A while back I had talked about the main reason behind my signing of for the National Novel Writing Month was to finally finish a book. But my fear isn’t finishing a book (or even a melodramatic “can I finish?”—which btw even typing right now calls to mind Dana Carvey’s spot-on Ross Perot impersonations on SNL) but the process that happens after it’s finished. Oh for years I’ve been plenty confident that I’m a good writer and that I will write many books before my death (of a heart attack, in the grotto at the Playboy Mansion). But I’ve also read enough blogs and perused enough Writer’s Guides to know that good writing is no guarantee of being published, being published is no guarantee of being read, and the movie adaptation, if there even is one, could wind up being grossly bowdlerized from the source material and made into a horrible Olsen Twins venture directed by their friend and first-time director Paris Hilton. (Yes, there has been the occasional nightmare, thanks for asking.)

Oh, and then there’s reviews and critics. I won’t even get into that one today.

So in a way it’s like high school (and well, to be honest, most of college) and the old “fear of rejection” chestnut again. But what worked for getting over my fear of rejection by women (realizing that A. I’m not the geeky, braces-sporting, skinny kid I was in HS and B. most guys do not have women open flirt and hit on them as often as me, and that a certain former flame’s advice that “if you wanted to you could go out and get laid any night of the week” was accurate) well, I don’t know if it’ll translate to agents and publishers. But I’m not going to discount the fact that I’m non-homely as being a plus for me.

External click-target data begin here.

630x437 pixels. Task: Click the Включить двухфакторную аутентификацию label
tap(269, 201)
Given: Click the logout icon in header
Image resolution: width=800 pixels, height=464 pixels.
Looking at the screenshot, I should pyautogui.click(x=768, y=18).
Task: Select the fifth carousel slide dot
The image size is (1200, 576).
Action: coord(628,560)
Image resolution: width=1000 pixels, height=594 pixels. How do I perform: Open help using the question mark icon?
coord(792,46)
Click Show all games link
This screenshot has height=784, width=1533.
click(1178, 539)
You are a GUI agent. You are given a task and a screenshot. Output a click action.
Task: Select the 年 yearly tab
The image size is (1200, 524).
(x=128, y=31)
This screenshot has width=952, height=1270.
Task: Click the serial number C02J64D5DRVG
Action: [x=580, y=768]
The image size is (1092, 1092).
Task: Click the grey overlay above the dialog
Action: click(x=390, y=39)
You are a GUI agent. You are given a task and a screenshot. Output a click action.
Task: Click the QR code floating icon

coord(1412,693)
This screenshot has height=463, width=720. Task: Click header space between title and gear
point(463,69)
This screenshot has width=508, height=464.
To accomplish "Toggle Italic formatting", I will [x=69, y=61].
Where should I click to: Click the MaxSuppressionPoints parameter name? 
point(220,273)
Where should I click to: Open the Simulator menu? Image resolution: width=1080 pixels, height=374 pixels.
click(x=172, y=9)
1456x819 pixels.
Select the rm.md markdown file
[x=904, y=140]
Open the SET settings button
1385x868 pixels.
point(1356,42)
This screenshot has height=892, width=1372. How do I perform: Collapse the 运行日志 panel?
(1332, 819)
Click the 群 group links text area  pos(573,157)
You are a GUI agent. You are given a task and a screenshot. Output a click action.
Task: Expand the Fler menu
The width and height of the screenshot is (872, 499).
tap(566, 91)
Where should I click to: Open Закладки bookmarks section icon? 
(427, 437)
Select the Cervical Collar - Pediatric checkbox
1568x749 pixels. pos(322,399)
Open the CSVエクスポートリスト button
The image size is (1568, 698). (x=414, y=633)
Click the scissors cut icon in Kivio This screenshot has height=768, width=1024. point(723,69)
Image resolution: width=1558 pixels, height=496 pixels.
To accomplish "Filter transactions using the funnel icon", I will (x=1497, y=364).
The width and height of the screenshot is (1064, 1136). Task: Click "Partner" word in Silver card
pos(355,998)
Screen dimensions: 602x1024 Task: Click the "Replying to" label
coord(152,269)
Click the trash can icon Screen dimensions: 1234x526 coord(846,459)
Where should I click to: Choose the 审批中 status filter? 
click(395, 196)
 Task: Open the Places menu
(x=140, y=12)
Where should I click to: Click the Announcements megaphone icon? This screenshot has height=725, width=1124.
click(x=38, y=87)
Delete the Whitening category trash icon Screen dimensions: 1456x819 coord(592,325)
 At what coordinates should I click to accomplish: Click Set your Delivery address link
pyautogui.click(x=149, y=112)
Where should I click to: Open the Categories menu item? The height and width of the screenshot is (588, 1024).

There’s a good bit of criticism against attractive authors and the book tours they get booked on, and probably a good bit is justified. But if me being witty and charming at book signings and straight women and gay men having “impure thoughts” upon seeing a flattering picture of yours truly on the book jacket get people reading the book, I’m not going to complain. Sure, my artistic side would chafe a little at being considered “marketable” but even the most brilliant novelists—and this is heresay and conjecture and speculation on my part—want people to read their books, and pay money—a portion of which gets back to them—for the books.

So, yes, in a way the above paragraphs (and the list you may have already peeked at if you scrolled past this) are my way of psyching myself up (for the record, I do no such thing before going on a date, or to a party, or a concert) for the dreaded SAE-intensive process of agent finding and publisher hunting I plan on embarking on in a few months.

But after all, I am:

1. A pretty damn good writer. I have some flaws, but none that are terrible, or trending to “hack” territory. I figure that alone should set me above a good number of submissions.
2. Not too bad to look at, and not scared of public speaking. Hello book tour, the best thing since Dave Eggers is heading to your local Borders and Barnes & Noble.
3. A decade-and-a-half of guitar playing has left right hand strong enough to sign tons of books. (No, don’t make the joke: too obvious).

And now I’m going to count on you folks (especially those who will be asked to read drafts and tell me exactly what sucks and, hopefully, what doesn’t) to remind me of these things once the rejection letters start coming back.